* READING TEXT:
......

It is a simple as this: the true souvenir has become a thing of the past, well, at least the equivalent of a very rare and endangered species: see http://voussoirs.blogspot.com.au/2013/02/on-souvenirs-place-memories.html and http://voussoirs.blogspot.com.au/2013/02/my-souvenir.html One used to visit places so unique and special - or is this the visitor’s experience of place?: perhaps, hopefully both - that specific mementoes from the area were purchased as talismans that might extend the perceptions into different futures: the souvenirs. In dissimilar, possibly more familiar and casually perceived places, these token keepsakes provoke and prolong memory: their identity becomes the prompt. Remembrance is the essence of the keepsake, reminding - being put into mind again. The question is: does the individuality of the souvenir, its provenance, modify understandings?

......

* INFORMATION SHOWN:
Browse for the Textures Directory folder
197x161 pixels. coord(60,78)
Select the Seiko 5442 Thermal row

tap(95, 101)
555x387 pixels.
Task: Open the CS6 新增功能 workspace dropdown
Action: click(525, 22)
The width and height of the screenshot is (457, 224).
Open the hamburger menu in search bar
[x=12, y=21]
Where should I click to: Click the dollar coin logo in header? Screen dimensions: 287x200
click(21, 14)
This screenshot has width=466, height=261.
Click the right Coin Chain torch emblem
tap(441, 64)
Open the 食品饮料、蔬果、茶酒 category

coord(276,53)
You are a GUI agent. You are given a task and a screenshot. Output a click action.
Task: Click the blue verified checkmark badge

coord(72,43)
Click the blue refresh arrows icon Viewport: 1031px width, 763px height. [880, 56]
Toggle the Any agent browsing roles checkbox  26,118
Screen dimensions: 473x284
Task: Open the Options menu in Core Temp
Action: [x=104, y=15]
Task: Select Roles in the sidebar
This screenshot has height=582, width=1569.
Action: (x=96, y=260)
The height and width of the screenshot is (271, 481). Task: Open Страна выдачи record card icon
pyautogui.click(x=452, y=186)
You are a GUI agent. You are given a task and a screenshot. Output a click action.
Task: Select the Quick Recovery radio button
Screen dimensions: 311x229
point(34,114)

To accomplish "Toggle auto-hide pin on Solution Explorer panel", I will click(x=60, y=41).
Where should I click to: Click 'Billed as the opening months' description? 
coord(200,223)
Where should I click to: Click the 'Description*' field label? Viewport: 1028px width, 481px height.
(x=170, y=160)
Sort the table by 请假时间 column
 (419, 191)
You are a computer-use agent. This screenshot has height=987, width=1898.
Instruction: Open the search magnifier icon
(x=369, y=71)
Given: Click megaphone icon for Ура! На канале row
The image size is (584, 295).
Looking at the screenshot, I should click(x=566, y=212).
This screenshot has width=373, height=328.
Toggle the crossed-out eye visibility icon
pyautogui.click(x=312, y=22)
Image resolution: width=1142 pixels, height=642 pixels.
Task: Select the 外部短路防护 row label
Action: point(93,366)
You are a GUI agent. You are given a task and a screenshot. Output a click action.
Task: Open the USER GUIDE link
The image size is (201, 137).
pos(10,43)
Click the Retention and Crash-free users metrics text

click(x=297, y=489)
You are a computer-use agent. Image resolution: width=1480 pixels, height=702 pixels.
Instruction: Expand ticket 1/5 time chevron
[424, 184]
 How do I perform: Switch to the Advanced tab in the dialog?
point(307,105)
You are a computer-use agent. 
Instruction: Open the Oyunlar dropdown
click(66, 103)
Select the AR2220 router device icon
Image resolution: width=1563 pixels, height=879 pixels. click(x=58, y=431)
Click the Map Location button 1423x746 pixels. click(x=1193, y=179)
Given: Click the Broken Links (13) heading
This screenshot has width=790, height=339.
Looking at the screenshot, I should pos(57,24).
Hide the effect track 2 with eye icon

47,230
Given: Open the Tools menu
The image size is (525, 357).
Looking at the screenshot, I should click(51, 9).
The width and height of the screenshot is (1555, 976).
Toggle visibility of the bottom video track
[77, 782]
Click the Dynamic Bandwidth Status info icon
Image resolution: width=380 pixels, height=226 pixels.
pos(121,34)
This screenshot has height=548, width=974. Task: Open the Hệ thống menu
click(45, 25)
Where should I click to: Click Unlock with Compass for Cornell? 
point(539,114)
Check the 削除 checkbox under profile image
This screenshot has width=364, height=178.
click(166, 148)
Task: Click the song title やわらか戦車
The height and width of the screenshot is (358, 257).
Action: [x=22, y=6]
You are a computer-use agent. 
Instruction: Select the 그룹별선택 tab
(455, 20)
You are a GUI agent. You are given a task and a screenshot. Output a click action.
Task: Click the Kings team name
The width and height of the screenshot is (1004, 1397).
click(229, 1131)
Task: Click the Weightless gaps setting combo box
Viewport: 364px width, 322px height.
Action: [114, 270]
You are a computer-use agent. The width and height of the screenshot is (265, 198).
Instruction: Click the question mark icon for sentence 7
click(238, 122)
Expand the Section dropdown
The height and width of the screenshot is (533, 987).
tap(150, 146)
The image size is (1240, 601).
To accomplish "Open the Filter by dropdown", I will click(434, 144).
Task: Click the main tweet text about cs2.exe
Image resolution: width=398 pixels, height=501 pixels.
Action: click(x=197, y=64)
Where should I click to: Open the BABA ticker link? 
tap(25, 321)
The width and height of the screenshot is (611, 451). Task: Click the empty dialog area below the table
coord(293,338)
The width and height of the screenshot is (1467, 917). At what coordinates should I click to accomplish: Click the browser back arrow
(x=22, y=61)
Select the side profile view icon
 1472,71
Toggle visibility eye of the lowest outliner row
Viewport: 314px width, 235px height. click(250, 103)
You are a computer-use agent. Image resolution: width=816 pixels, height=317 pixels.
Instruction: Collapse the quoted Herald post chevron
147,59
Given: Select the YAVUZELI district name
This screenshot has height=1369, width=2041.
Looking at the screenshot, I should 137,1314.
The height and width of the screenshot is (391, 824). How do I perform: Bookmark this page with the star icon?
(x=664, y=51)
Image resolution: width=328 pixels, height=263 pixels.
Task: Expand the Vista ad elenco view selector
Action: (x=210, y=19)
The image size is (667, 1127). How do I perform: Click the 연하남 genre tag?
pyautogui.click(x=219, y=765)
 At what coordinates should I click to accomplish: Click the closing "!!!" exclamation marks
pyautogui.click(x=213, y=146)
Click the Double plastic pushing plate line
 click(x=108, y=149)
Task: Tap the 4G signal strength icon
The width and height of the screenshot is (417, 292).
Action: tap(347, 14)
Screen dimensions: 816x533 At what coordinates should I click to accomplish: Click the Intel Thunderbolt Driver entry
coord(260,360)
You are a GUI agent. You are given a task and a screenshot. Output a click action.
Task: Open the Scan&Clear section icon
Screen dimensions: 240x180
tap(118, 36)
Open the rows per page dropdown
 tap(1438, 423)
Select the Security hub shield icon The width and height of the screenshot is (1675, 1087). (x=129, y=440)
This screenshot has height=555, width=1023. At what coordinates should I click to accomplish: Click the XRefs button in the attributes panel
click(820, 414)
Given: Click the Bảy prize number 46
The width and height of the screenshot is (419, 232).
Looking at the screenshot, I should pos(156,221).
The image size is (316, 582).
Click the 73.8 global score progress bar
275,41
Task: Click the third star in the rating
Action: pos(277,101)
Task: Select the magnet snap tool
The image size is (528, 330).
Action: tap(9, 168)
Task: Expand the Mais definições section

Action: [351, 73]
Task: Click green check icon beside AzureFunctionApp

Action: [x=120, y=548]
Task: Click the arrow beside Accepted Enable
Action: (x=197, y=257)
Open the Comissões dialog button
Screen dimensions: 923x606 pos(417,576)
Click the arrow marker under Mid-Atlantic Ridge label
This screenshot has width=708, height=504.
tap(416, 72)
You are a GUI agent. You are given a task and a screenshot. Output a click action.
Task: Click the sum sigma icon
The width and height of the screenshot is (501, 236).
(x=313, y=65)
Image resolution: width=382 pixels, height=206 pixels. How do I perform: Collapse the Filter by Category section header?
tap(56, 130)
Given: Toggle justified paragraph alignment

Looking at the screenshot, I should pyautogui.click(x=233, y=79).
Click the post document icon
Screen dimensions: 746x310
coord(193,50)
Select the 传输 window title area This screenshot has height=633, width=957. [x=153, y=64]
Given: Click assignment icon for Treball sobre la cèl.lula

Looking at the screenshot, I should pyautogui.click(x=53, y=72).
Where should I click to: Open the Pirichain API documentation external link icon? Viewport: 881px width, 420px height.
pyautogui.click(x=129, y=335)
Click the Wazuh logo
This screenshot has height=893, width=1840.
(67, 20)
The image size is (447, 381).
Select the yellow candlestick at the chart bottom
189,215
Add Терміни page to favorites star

......

* REQUIRED TASK: Carry the passage on souvenirs forward from its final question, writing on in the same reflective voice. The rows have no connection to the passage on souvenirs.

* FINAL RESULT:
The problem today is globalization. Everywhere is not only becoming the same, but one uses the same machines to get there and to get around when there; one stays at the same hotels, in the same rooms, all filled with the same furniture, using the same equipment, while eating the same breakfast, using the same implements, even when in the most isolated B&Bs. Sameness is pervasive. Ruskin writes of his family’s annual trip to the continent, noting that it was always the same - the same carriage, the same hotels, the same hotel rooms, the same views, etc. - adding that it was ‘all the more beautiful for being familiar’: (see Brantwood). If one had a choice, the repetition might be as enjoyable as seeing the face of an old friend, but matters are unfortunately different when an awkward intimacy is enforced as a necessity, the norm, irrespective of place and person, with no alternative and no variety on offer, or any preferences acknowledged or catered for. All differences are smudged with a corporate anonymity that displays a universal, international craft. Here experience becomes an imposition to endure rather than a revelation to discover: take it or leave it. Place is given all the character and flimsiness of a film set and comes to be seen as such. Tourism is very much like entertainment.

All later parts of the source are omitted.